Stored items:
★ ★ ★ ★ ★
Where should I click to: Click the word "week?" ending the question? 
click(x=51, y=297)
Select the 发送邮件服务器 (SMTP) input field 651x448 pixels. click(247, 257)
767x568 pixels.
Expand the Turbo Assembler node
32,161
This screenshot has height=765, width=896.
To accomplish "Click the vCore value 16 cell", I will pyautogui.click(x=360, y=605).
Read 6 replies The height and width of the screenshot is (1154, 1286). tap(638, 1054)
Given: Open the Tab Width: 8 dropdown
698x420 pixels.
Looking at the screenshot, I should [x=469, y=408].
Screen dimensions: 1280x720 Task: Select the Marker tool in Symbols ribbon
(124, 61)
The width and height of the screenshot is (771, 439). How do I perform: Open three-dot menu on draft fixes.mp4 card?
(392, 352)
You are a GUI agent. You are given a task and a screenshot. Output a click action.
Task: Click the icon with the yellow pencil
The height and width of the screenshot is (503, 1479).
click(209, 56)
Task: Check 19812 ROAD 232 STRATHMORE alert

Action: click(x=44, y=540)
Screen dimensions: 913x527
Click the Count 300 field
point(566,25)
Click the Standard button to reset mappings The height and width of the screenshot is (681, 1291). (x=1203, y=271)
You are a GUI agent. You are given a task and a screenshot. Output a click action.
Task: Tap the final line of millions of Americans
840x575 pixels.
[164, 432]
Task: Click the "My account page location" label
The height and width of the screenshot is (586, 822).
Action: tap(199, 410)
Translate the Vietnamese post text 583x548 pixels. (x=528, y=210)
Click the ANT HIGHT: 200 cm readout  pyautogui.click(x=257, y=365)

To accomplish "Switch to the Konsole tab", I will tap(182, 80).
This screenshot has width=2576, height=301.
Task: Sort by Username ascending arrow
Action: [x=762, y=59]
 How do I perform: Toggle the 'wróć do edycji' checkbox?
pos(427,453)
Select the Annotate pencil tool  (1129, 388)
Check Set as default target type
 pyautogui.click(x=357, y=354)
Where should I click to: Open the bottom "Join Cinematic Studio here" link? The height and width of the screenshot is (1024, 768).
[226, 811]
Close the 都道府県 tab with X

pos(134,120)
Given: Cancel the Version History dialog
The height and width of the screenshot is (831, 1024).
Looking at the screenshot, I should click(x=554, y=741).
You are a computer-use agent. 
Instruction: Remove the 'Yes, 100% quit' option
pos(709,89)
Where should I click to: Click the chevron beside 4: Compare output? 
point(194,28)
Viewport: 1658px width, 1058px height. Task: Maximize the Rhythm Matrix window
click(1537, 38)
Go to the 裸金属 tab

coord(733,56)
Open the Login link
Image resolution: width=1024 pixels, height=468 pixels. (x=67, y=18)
★ ★ ★ ★ ★
AIM OF THE EXERCISE:
Exactly as written, copy out all the entries above.

ANSWER BOX:
Where should I click to: Click the word "week?" ending the question? 
click(x=51, y=297)
Select the 发送邮件服务器 (SMTP) input field 651x448 pixels. click(247, 257)
767x568 pixels.
Expand the Turbo Assembler node
32,161
This screenshot has height=765, width=896.
To accomplish "Click the vCore value 16 cell", I will pyautogui.click(x=360, y=605).
Read 6 replies The height and width of the screenshot is (1154, 1286). tap(638, 1054)
Given: Open the Tab Width: 8 dropdown
698x420 pixels.
Looking at the screenshot, I should [x=469, y=408].
Screen dimensions: 1280x720 Task: Select the Marker tool in Symbols ribbon
(124, 61)
The width and height of the screenshot is (771, 439). How do I perform: Open three-dot menu on draft fixes.mp4 card?
(392, 352)
You are a GUI agent. You are given a task and a screenshot. Output a click action.
Task: Click the icon with the yellow pencil
The height and width of the screenshot is (503, 1479).
click(209, 56)
Task: Check 19812 ROAD 232 STRATHMORE alert

Action: click(x=44, y=540)
Screen dimensions: 913x527
Click the Count 300 field
point(566,25)
Click the Standard button to reset mappings The height and width of the screenshot is (681, 1291). (x=1203, y=271)
You are a GUI agent. You are given a task and a screenshot. Output a click action.
Task: Tap the final line of millions of Americans
840x575 pixels.
[164, 432]
Task: Click the "My account page location" label
The height and width of the screenshot is (586, 822).
Action: tap(199, 410)
Translate the Vietnamese post text 583x548 pixels. (x=528, y=210)
Click the ANT HIGHT: 200 cm readout  pyautogui.click(x=257, y=365)

To accomplish "Switch to the Konsole tab", I will tap(182, 80).
This screenshot has width=2576, height=301.
Task: Sort by Username ascending arrow
Action: [x=762, y=59]
 How do I perform: Toggle the 'wróć do edycji' checkbox?
pos(427,453)
Select the Annotate pencil tool  (1129, 388)
Check Set as default target type
 pyautogui.click(x=357, y=354)
Where should I click to: Open the bottom "Join Cinematic Studio here" link? The height and width of the screenshot is (1024, 768).
[226, 811]
Close the 都道府県 tab with X

pos(134,120)
Given: Cancel the Version History dialog
The height and width of the screenshot is (831, 1024).
Looking at the screenshot, I should click(x=554, y=741).
You are a computer-use agent. 
Instruction: Remove the 'Yes, 100% quit' option
pos(709,89)
Where should I click to: Click the chevron beside 4: Compare output? 
point(194,28)
Viewport: 1658px width, 1058px height. Task: Maximize the Rhythm Matrix window
click(1537, 38)
Go to the 裸金属 tab

coord(733,56)
Open the Login link
Image resolution: width=1024 pixels, height=468 pixels. (x=67, y=18)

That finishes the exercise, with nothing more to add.